Start of DATA RECORDS

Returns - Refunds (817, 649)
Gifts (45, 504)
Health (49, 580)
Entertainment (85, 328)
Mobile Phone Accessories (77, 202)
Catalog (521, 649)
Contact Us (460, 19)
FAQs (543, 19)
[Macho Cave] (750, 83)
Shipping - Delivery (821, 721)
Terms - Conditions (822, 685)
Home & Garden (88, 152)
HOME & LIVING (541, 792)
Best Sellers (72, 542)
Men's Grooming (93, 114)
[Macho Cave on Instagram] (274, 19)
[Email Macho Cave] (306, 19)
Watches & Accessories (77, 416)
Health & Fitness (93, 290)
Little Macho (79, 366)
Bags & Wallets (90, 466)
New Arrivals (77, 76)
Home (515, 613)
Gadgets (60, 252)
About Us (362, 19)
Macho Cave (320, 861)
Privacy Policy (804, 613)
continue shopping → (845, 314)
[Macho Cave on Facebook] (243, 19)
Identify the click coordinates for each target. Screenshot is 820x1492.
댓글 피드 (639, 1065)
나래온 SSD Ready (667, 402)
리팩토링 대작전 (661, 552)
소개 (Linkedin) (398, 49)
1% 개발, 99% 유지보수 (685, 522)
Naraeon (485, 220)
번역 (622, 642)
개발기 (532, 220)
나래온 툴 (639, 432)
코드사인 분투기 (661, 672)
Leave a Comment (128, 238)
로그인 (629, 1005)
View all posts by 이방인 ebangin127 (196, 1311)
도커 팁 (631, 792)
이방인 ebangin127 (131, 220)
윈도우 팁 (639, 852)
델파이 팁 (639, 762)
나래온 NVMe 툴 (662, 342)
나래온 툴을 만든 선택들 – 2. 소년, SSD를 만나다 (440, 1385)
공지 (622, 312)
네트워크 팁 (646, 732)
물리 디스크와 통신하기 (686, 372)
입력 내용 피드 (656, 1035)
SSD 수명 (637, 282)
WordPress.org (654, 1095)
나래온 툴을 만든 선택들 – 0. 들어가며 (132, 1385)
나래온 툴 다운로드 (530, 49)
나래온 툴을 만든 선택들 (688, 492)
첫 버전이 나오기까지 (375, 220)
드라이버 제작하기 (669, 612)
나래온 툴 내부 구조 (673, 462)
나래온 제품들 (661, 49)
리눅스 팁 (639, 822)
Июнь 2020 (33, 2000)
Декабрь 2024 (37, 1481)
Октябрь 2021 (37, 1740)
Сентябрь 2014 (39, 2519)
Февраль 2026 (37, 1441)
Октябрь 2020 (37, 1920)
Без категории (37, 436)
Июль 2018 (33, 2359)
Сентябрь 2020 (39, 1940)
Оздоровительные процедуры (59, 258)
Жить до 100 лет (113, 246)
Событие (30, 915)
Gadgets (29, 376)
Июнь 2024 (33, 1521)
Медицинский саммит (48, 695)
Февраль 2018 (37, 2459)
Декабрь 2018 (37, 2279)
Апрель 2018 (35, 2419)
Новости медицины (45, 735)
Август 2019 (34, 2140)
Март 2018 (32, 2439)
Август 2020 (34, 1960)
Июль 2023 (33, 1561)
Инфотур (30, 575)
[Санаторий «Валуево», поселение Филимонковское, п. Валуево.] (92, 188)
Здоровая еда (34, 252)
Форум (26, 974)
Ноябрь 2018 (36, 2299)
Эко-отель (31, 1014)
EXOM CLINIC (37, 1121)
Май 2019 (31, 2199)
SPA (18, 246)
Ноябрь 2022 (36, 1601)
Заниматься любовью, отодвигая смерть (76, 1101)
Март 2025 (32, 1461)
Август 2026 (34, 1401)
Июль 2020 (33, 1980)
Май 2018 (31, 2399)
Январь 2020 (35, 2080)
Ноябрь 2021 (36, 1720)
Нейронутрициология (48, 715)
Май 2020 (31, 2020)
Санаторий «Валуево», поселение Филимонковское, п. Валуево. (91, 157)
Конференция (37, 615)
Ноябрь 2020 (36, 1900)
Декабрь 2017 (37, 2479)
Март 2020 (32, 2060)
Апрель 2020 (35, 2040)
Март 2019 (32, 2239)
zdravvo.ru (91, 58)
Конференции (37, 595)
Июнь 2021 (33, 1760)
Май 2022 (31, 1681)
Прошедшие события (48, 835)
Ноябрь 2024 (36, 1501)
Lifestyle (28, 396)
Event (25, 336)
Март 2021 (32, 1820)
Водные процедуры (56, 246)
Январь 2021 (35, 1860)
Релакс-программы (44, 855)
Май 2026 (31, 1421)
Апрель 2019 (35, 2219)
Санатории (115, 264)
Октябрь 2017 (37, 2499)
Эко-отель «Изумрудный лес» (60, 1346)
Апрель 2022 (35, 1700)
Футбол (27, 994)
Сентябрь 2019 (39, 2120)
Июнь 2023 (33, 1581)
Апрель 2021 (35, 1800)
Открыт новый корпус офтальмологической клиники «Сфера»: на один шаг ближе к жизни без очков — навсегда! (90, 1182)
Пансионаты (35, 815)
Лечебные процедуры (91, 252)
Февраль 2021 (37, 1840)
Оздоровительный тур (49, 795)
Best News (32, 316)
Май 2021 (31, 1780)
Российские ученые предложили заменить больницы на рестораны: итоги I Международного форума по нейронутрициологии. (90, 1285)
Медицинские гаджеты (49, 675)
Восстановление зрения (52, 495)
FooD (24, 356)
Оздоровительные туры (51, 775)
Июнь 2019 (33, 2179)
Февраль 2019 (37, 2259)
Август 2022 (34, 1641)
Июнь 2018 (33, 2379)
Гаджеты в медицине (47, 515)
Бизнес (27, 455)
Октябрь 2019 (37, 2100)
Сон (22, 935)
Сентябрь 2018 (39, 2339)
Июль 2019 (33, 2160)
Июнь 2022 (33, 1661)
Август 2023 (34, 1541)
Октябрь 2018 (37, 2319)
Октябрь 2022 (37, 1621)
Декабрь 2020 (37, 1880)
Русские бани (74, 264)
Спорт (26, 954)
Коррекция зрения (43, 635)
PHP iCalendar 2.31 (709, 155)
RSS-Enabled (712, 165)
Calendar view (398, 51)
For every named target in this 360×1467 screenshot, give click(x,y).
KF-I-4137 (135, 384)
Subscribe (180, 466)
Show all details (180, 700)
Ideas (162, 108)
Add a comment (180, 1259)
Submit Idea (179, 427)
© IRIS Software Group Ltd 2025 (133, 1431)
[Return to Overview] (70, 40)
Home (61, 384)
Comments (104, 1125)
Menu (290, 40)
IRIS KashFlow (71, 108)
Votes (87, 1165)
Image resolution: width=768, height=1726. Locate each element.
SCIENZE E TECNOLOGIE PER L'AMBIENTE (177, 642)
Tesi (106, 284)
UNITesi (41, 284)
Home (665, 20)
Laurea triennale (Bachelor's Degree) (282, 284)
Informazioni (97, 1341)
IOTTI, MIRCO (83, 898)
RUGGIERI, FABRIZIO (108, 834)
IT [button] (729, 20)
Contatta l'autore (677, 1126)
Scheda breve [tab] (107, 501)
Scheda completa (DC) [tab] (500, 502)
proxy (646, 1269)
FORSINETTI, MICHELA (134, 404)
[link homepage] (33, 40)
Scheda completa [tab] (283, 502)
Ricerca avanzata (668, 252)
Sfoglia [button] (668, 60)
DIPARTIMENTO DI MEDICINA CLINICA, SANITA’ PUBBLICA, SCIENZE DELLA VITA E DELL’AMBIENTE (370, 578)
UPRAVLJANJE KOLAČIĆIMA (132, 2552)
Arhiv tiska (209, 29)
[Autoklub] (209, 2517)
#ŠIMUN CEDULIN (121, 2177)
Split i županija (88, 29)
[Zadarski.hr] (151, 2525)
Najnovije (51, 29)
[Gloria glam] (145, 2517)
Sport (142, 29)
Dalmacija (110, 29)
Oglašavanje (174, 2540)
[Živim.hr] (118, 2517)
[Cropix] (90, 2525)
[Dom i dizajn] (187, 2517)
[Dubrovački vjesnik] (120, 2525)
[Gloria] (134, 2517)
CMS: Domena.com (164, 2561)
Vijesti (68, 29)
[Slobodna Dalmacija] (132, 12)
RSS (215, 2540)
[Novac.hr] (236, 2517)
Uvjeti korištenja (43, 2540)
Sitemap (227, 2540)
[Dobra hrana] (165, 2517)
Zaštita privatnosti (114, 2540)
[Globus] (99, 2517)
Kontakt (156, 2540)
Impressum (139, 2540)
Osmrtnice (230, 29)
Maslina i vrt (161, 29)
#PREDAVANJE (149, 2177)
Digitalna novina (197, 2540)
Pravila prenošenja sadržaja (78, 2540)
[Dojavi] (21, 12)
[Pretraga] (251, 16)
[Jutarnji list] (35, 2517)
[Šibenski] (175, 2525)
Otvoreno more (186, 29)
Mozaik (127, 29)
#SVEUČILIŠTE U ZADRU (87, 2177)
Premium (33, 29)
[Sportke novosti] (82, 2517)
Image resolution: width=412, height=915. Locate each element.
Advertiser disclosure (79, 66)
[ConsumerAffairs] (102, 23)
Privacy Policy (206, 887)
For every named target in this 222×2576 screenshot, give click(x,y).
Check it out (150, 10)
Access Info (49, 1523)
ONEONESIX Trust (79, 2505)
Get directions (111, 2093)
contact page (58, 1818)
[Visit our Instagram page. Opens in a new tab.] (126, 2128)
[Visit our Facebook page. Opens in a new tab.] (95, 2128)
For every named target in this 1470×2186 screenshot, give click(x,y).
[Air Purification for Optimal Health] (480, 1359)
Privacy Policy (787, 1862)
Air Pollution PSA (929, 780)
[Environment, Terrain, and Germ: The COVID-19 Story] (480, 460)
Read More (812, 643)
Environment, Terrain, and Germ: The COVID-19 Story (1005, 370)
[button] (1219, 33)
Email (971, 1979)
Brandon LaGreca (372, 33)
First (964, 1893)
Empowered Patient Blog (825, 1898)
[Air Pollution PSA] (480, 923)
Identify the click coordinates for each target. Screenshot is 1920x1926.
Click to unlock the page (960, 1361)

End of DATA RECORDS

INSTRUCTIONS TO FOLLOW
In the listing above, locate the line containing "Arhiv tiska (209, 29)" and the line containing "[ConsumerAffairs] (102, 23)". Extract those two lines and every line between them, exactly as written, and only those.

RESPONSE
Arhiv tiska (209, 29)
[Autoklub] (209, 2517)
#ŠIMUN CEDULIN (121, 2177)
Split i županija (88, 29)
[Zadarski.hr] (151, 2525)
Najnovije (51, 29)
[Gloria glam] (145, 2517)
Sport (142, 29)
Dalmacija (110, 29)
Oglašavanje (174, 2540)
[Živim.hr] (118, 2517)
[Cropix] (90, 2525)
[Dom i dizajn] (187, 2517)
[Dubrovački vjesnik] (120, 2525)
[Gloria] (134, 2517)
CMS: Domena.com (164, 2561)
Vijesti (68, 29)
[Slobodna Dalmacija] (132, 12)
RSS (215, 2540)
[Novac.hr] (236, 2517)
Uvjeti korištenja (43, 2540)
Sitemap (227, 2540)
[Dobra hrana] (165, 2517)
Zaštita privatnosti (114, 2540)
[Globus] (99, 2517)
Kontakt (156, 2540)
Impressum (139, 2540)
Osmrtnice (230, 29)
Maslina i vrt (161, 29)
#PREDAVANJE (149, 2177)
Digitalna novina (197, 2540)
Pravila prenošenja sadržaja (78, 2540)
[Dojavi] (21, 12)
[Pretraga] (251, 16)
[Jutarnji list] (35, 2517)
[Šibenski] (175, 2525)
Otvoreno more (186, 29)
Mozaik (127, 29)
#SVEUČILIŠTE U ZADRU (87, 2177)
Premium (33, 29)
[Sportke novosti] (82, 2517)
Image resolution: width=412, height=915. Locate each element.
Advertiser disclosure (79, 66)
[ConsumerAffairs] (102, 23)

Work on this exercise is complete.